「ミルボン」という会社名に、男性諸氏はあまりなじみがないかもしれない。しかし、美容院に通う女性にはよく知られたブランド名だろう。美容室向けヘア化粧品専業の同社は、東証一部上場企業。この12月1日、8,280円と上場以来の高値をつけ、好調な業績を示している。
今期決算では5期連続で過去最高益を更新すると伝えられており、売上高も1996年以来20年以上も連続で伸長し続けている。企業業績比較分析サイト「Suik.jp」によれば、同じ化粧品を扱う他社、花王・資生堂・コーセー・ポーラよりも、ミルボンは高く評価されているほどだ。

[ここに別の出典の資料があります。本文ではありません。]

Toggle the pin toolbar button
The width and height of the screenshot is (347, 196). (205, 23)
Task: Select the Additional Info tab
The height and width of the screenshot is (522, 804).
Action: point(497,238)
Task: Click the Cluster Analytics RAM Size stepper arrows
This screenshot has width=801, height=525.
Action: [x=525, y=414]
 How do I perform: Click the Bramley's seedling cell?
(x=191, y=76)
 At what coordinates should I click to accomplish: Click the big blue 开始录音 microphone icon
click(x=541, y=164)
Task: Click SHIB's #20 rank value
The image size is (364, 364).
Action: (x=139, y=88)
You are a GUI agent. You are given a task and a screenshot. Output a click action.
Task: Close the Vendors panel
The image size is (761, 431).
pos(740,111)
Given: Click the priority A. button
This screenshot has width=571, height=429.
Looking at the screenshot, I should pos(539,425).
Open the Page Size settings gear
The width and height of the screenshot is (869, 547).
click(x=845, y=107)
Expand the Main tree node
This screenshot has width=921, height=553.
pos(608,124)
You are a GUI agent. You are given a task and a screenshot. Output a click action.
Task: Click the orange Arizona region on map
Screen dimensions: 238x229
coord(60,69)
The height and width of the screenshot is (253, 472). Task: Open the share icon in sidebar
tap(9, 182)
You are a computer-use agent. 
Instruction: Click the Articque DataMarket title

なぜミルボンは、このように高い業績を維持し続けていられるのだろうか。
後発ながら外資系企業を追い抜く企業がある
ミルボンは、主に美容院と顧客する、ヘアケアの「プロユース市場」において、売上ナンバーワンである。売上高は291億3400万円(2016年12月期連結)。富士経済調べではこの分野で約13%のシェアを占めている(2015年当時)。第2位は日本ロレアル株式会社、第3位は資生堂プロフェッショナル株式会社であり、ミルボンは名だたる世界の化粧品メーカーを相手に堂々たる地位を占めていることになる。
こうしたミルボンの日本市場での健闘ぶりは、グローバルに見ても特殊である。諸外国のプロユース市場では、プロクター・アンド・ギャンブル(P&G。ヘアケアブランド「ウエラ」)、ロレアル、ヘンケルといった名だたるグローバル企業が上位を占めているのが普通だからだ。つまり、ミルボンが市場の最大手という現象は、ほぼ日本市場だけと言っても過言ではない。
かつては日本でも外資系メーカーがこの市場でもトップであった。つまり、ミルボンは後発メーカーとして外資を追い抜いたことになる。
ミルボンの歴史を簡単に振り返ってみよう。1960年、化粧品(コールドパーマ剤・シャンプーなど)の製造販売を目的に、大阪市東淀川区にユタカ美容化学株式会社が創業。1965年ミルボンに社名が変更され、1967年には、パーマネント用ロッドを開発し、コールドパーマ剤メーカーとして知名度を向上させた。1971年に中興の祖とでもいうべき鴻池一郎氏(1937-2011)が、ミルボンの代表取締役に就任している。
強さの源泉(1)美容室の発展を支援する「FPシステム」
ミルボンの強さはどこにあるだろうか。その強さを支える仕組みは2つある。1つはフィールドパーソンシステム(FPシステム)。もう1つは、TAC(TargetAuthorityCustomer=顧客代表制)製品開発システムという仕組みだ。